Predictive Analytics = Using historical data to predict future outcomes.

Example:

Predict house price
Predict student performance
Predict loan default
Predict customer churn

💡 Engineering analogy:

Think of it like this:

You observe system behavior over time
You detect pattern
You create equation
You predict next value

Just like signal processing.

2️⃣ What is Machine Learning?

Machine Learning = Giving computer ability to learn patterns from data without explicitly programming rules.

Traditional Programming:

Input + Rules → Output

Machine Learning:

Input + Output → Model → Predict future Output

3️⃣ Types of Machine Learning (From Your Syllabus)

🔹 Supervised Learning

(Data has labels)

Example:

House size → price
Email → spam/not spam

🔹 Unsupervised Learning

(No labels)

Example:

Customer segmentation
Grouping similar products

🔹 Reinforcement Learning

(Not in your syllabus but good to know)

Agent learns by reward & punishment.

4️⃣ Data Preprocessing (VERY IMPORTANT – 40% of real work)

Raw data is messy.

Real-world data contains:

Missing values
Outliers
Noise
Inconsistent format

🔹 Handling Missing Data

Options:

Remove rows
Fill with mean
Fill with median
Fill with mode

🔹 Encoding Categorical Variables

Machine understands numbers, not text.

Example:

Gender:

Male → 0
Female → 1

🔹 Normalization

Used when scale differs.

Example:

Age → 18 to 60
Salary → 10,000 to 5,00,000

If not normalized → model becomes biased.

5️⃣ Exploratory Data Analysis (EDA)

EDA means: Understanding data before modeling.

We use:

Mean
Median
Standard deviation
Correlation
Histograms
Boxplots

6️⃣ Correlation (Very Important for Regression Later)

Correlation measures: How strongly two variables are related.

Value range:

+1 → perfect positive
0 → no relation
-1 → perfect negative

Example:

Study hours vs marks → positive
Speed vs time → negative

🔵 PHASE 2: SUPERVISED LEARNING – REGRESSION

This is where math meets data.

Regression = predicting continuous values.

Examples:

House price
Temperature
Sales forecast
Stock value

1️⃣ What is Regression?

Regression is used when output is numerical.

Example:

House Size	Price
1000 sq ft	20L
1500 sq ft	30L
2000 sq ft	40L

We want to find a function:

y = f(x)

Where:

x = input
y = output

2️⃣ Simple Linear Regression (SLR)

The most basic regression model.

Formula:

y = mx + c

Where:

m = slope
c = intercept

This equation gives us a straight line.

What Does Slope (m) Mean?

Slope tells: How much y changes when x increases by 1.

Example:

If m = 5

Then for every 1 unit increase in x, y increases by 5.

What is Intercept (c)?

When x = 0

y = c

It is starting value.

3️⃣ Assumptions of Linear Regression (Interview Important)

Linearity
Independence
Homoscedasticity
Normal distribution of errors

Don't memorize blindly. Understand logic.

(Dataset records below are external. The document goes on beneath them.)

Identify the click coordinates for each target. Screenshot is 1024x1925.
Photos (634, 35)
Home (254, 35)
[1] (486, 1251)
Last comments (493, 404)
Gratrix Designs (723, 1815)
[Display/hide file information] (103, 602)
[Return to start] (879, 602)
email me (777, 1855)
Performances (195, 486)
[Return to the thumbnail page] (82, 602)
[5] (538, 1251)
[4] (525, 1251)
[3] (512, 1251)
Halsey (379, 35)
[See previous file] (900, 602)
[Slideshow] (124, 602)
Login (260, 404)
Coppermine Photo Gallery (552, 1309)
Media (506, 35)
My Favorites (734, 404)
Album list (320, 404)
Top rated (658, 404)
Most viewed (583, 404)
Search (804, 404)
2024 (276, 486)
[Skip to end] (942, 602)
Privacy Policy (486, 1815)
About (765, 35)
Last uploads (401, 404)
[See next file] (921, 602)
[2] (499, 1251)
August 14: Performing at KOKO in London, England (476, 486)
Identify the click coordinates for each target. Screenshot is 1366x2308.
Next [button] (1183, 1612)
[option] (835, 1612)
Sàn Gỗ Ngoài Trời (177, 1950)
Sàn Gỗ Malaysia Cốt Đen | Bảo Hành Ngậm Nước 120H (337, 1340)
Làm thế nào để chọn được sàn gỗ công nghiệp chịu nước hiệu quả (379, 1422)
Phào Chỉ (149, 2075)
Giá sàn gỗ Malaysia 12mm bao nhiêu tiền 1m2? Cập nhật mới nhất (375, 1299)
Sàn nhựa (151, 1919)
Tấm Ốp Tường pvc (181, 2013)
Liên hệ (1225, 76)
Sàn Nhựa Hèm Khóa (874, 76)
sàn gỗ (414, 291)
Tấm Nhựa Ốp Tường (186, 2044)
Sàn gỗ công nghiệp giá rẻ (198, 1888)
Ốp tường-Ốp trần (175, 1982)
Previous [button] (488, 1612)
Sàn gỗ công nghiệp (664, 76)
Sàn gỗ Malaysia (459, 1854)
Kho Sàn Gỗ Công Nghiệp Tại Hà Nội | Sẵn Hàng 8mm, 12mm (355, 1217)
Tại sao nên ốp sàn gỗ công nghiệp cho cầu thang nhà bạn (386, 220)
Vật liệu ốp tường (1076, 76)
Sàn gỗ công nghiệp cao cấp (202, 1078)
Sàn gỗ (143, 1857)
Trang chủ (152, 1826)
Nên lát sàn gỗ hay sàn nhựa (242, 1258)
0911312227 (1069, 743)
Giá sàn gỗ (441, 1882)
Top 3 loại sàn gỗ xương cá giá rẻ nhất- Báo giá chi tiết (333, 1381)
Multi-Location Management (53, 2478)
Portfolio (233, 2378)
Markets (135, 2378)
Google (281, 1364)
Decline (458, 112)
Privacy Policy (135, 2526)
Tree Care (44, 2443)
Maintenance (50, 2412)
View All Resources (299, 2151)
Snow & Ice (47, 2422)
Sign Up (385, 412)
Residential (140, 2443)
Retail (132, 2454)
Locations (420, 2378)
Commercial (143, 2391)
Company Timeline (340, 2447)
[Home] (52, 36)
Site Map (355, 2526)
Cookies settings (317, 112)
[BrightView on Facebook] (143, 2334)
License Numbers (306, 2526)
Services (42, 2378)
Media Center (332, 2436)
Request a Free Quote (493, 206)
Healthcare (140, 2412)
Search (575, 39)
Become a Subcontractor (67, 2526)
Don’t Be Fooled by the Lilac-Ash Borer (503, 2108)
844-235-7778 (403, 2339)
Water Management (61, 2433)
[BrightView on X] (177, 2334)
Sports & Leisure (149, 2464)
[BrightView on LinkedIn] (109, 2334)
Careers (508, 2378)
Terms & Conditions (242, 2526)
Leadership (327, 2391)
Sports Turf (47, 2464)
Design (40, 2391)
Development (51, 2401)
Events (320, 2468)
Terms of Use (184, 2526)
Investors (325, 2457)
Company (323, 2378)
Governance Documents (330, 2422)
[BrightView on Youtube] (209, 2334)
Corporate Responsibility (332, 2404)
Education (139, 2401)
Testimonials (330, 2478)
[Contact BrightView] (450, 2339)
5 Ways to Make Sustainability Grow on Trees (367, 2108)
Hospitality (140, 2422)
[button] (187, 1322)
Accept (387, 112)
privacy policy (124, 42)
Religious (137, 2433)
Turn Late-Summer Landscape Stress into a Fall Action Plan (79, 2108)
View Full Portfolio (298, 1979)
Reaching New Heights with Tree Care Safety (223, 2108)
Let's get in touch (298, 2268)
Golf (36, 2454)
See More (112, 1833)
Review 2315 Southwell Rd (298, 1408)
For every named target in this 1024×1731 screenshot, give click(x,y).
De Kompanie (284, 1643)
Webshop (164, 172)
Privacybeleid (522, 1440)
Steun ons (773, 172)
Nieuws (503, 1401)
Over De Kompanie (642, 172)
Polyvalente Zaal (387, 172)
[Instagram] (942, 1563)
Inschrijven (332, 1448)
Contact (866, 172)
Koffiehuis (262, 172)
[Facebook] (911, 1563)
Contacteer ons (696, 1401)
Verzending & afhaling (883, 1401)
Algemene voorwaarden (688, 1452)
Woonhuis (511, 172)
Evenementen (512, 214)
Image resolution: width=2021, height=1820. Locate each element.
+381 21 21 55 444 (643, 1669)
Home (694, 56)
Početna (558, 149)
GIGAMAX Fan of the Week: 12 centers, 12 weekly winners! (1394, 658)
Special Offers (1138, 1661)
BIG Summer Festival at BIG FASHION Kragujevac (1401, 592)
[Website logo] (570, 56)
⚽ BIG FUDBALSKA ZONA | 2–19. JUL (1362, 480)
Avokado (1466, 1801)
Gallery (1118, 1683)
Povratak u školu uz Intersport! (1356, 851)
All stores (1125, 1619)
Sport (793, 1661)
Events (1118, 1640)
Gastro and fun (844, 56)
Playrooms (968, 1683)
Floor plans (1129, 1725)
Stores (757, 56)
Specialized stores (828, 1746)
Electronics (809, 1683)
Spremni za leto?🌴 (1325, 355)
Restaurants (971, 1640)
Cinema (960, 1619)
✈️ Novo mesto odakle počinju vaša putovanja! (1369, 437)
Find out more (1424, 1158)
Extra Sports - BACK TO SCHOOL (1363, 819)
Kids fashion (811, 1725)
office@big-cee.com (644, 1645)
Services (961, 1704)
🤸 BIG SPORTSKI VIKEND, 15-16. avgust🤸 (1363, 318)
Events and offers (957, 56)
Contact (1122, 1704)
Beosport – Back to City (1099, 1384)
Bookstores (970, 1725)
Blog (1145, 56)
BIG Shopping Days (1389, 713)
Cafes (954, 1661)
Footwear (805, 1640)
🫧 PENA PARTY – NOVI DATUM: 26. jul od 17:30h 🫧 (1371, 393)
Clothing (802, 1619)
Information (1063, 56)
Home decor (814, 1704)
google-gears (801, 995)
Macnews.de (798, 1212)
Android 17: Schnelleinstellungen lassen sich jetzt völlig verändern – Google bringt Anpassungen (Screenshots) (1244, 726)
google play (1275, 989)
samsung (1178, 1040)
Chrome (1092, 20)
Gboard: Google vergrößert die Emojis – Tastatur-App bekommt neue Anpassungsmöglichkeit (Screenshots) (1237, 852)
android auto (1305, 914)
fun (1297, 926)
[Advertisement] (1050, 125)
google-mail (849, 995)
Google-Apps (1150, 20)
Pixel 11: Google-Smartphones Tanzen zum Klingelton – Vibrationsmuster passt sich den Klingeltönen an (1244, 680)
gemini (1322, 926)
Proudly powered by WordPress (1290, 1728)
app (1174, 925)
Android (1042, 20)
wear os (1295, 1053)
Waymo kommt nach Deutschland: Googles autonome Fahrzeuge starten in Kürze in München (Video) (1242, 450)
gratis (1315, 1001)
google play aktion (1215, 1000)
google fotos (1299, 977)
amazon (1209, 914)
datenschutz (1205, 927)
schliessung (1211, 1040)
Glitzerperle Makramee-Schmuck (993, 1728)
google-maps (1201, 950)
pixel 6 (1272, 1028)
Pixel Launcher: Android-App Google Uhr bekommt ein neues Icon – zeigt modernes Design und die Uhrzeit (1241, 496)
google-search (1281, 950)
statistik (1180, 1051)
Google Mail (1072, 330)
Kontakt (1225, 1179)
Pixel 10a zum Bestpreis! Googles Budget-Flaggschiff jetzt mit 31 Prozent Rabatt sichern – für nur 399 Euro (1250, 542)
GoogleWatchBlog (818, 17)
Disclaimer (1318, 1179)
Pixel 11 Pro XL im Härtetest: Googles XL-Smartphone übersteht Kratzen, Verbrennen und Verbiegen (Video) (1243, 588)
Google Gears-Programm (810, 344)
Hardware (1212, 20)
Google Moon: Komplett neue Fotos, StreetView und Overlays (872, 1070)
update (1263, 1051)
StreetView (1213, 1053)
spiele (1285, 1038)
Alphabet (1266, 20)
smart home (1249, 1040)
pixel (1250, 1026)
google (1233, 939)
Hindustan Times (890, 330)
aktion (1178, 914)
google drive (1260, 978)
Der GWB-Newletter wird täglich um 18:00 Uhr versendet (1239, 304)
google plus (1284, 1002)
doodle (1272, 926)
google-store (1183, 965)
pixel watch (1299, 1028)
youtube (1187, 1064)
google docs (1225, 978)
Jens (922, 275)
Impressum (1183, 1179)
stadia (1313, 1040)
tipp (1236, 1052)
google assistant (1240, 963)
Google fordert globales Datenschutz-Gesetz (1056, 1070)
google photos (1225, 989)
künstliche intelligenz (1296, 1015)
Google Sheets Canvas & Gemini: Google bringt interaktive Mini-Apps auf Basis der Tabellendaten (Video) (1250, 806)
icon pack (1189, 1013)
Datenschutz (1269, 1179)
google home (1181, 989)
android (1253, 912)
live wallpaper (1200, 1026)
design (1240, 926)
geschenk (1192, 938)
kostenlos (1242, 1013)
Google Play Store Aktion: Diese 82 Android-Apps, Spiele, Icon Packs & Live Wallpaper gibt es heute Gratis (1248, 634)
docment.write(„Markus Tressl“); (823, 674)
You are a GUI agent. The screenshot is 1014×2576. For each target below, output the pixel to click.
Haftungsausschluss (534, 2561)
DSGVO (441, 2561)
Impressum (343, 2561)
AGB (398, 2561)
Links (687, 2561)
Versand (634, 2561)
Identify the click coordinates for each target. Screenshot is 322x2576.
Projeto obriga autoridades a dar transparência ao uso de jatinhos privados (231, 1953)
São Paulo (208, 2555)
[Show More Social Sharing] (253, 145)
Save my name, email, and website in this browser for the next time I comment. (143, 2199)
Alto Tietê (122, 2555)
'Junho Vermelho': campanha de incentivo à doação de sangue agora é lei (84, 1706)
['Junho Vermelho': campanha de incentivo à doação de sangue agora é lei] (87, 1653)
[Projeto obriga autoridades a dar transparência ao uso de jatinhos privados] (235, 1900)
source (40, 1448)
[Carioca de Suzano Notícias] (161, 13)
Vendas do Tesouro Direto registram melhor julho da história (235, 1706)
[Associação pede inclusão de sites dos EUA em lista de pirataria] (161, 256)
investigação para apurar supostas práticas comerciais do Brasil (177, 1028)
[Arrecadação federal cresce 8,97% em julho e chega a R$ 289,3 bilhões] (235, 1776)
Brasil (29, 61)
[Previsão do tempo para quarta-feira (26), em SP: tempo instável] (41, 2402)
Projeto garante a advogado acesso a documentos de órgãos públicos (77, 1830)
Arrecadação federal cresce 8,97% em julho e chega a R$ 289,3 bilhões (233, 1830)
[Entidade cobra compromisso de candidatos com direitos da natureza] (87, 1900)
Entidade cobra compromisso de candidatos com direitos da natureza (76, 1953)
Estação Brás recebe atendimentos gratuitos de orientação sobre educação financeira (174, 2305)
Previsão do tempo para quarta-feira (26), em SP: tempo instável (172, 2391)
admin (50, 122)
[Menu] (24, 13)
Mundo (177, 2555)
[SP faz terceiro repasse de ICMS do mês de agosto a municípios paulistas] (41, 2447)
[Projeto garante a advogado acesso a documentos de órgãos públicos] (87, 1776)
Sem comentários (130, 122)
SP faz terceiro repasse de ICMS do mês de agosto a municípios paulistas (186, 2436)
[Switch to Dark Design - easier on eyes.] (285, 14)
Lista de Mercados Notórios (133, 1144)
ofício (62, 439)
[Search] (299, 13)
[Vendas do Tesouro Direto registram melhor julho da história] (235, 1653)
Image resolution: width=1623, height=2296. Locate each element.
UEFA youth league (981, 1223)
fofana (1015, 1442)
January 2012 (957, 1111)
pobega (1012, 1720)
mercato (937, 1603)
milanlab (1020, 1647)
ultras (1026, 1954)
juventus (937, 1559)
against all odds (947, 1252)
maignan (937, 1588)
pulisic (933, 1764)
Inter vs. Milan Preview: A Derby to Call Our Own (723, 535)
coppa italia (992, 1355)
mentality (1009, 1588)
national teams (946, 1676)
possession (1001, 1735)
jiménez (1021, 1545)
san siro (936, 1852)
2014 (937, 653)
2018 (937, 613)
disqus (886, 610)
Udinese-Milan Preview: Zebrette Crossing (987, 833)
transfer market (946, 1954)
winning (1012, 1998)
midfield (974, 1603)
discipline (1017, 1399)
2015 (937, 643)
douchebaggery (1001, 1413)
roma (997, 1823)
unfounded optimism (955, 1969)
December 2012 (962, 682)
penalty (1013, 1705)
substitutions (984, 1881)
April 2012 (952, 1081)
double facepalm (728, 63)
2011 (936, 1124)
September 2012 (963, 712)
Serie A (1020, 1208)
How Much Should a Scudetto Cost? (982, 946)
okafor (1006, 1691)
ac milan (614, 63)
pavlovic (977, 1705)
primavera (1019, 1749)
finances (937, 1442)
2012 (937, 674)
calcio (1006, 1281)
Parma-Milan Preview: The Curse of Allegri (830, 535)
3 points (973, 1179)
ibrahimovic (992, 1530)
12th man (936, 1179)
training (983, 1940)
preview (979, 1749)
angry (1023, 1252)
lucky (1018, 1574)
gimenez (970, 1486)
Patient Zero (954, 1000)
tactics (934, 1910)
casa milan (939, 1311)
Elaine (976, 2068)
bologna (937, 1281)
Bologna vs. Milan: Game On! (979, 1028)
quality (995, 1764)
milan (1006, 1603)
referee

4️⃣ Multiple Linear Regression (MLR)

Now instead of one input, we have many.

Formula:

y = b₀ + b₁x₁ + b₂x₂ + b₃x₃ + ...

Example:

Predict house price using:

Size
Bedrooms
Location score

More realistic model.

5️⃣ Polynomial Regression

Sometimes relationship is not straight line.

Example:

Growth curves
Engineering stress-strain curves

Then equation becomes:

y = a + bx + cx²

Still regression. But curve instead of line.

6️⃣ Logistic Regression (Classification but in Regression Unit)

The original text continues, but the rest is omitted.